As both the Baldwin County and Gulf Shores boards of education met to consider a final separation agreement between the two on Jan. 17, another significant event occurred that affected both meetings.

While Gulf Shores was signing and passing the agreement handed down by State Superintendent Eric Mackey, Baldwin County’s board voted to recommend its Superintendent Eddie Tyler seek a legal remedy for $7 million in payroll and sales tax revenue Mackey recommended be paid to Gulf Shores. The county believes Gulf Shores is not entitled to the money.

Also, during the Baldwin meeting, Tyler recommended and the board voted to transfer Gulf Shores High School Principal Cindy Veazey and Gulf Shores Middle School Principal Kyle McCartney to Orange Beach. When parents, students and staff from Gulf Shores heard this news there were audible gasps and much rumbling from the capacity crowd.

Fast forward to Monday, Jan. 28, and a special called meeting of the Gulf Shores school board. During that meeting, Dr. Matt Akin made his recommendations for the principals for Gulf Shores High and Gulf Shores Middle schools.

“We hired Mrs. Veazey and Mr. McCartney,” Akin confirmed in a text to Lagniappe. “We actually approved their hiring and the terms of their contract will be approved at the next meeting.”

Both announcements were met with cheers and applause in the same chamber where the word of the pair’s transfer were greeted with dismay.
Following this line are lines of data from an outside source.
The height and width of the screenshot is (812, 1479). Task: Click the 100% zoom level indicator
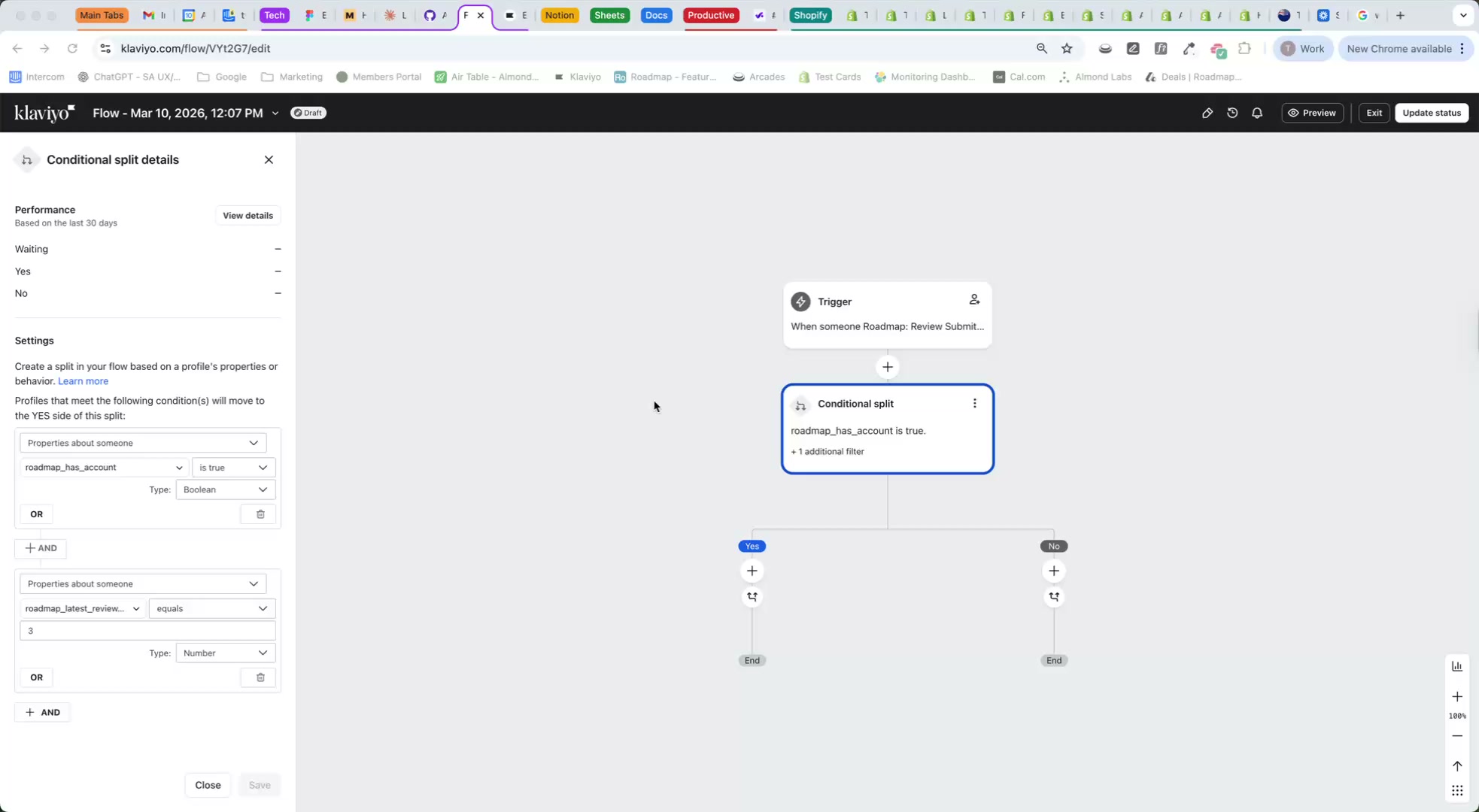1457,716
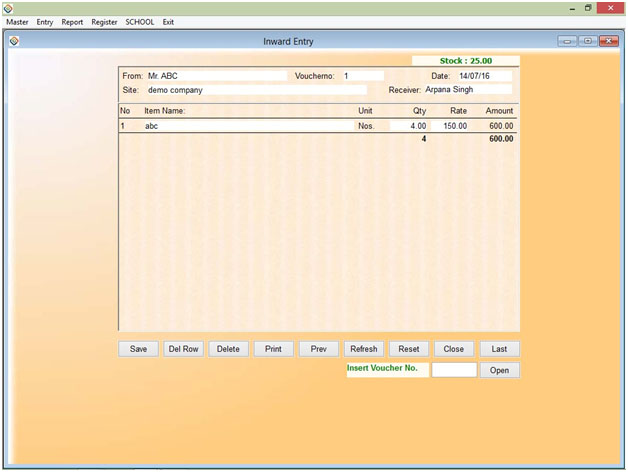Open the Master menu
This screenshot has width=628, height=472.
point(17,22)
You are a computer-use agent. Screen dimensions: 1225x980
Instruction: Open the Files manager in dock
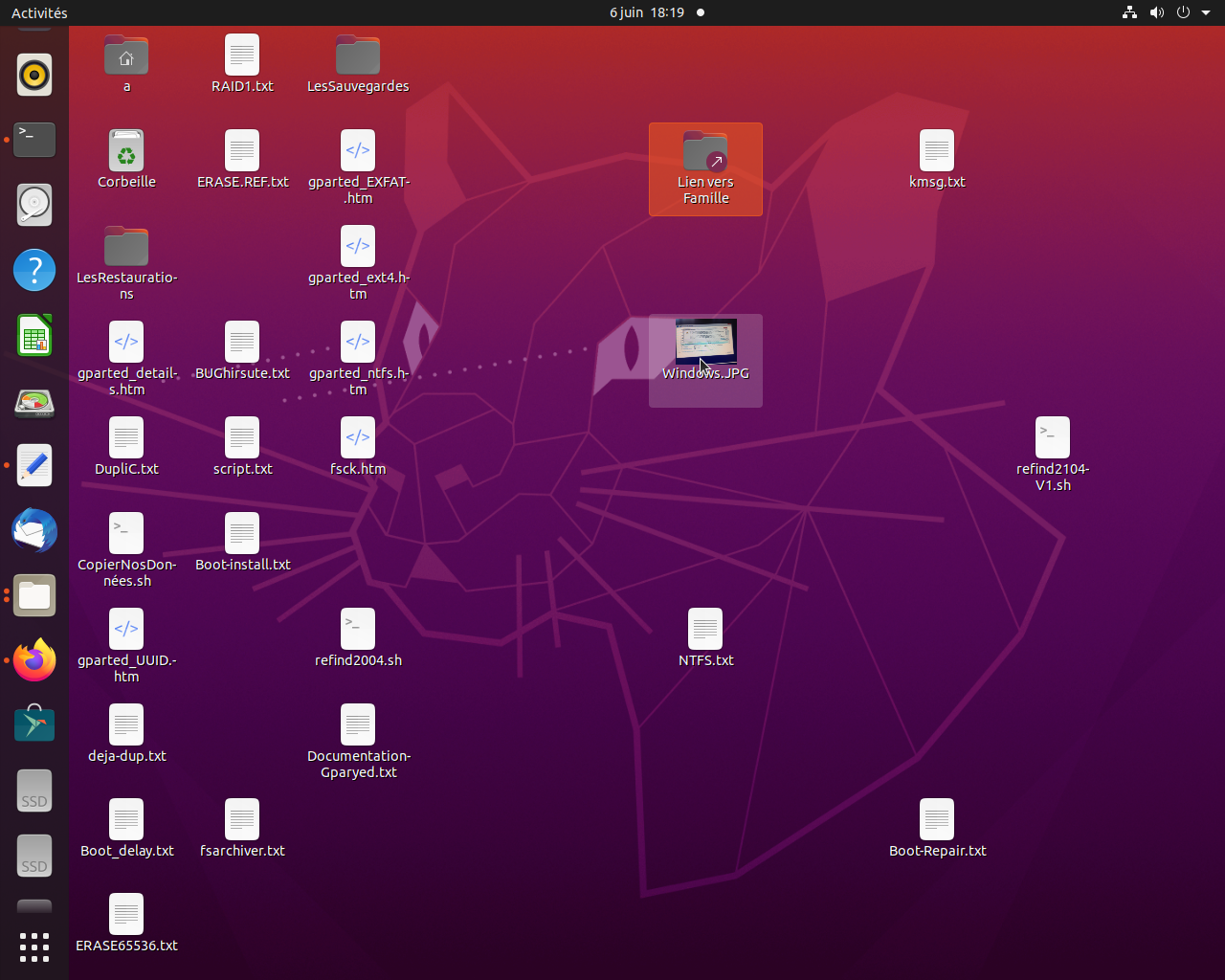34,595
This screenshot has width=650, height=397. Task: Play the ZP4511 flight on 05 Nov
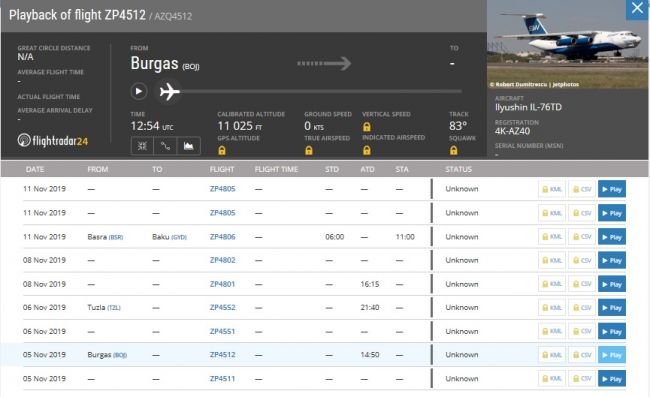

Tyler said 81 people applied for the two Orange Beach positions before he and his board voted to transfer Veazey and McCartney effective Feb. 1 or this Friday.

“Kyle and Cindy’s experience in the community was a strong determining factor in their selection for the two principal positions at the new Orange Beach Middle/High school,” Tyler said at the time of the transfer. “Both were aware that I was recommending them for these two positions.”

Orange Beach will eventually get a brand new school to house seventh through 12th graders but it won’t be ready until the start of the 2020-21 school year. Until then the county plans on putting a portable village on a city-owned lot across from Orange Beach Elementary School.

The village will house incoming seventh through 10th graders for the 2019-20 school year but 10th graders have a choice. They and their parents must decide by Feb. 1 if they want to continue at Gulf Shores High School or go to Orange Beach High School. This includes any students outside of the city limits of Gulf Shores including those from Fort Morgan, Ono Island and other unincorporated areas of Baldwin County inside the current Gulf Shores feeder pattern.

Incoming 11th and 12th graders will be allowed to continue at and graduate from Gulf Shores High School, officials said.

In Gulf Shores, Akin and his board have several more important hires to concentrate before starting to fill the teaching staff. They are looking for a chief school financial officer as well as a principal for Gulf Shores Elementary.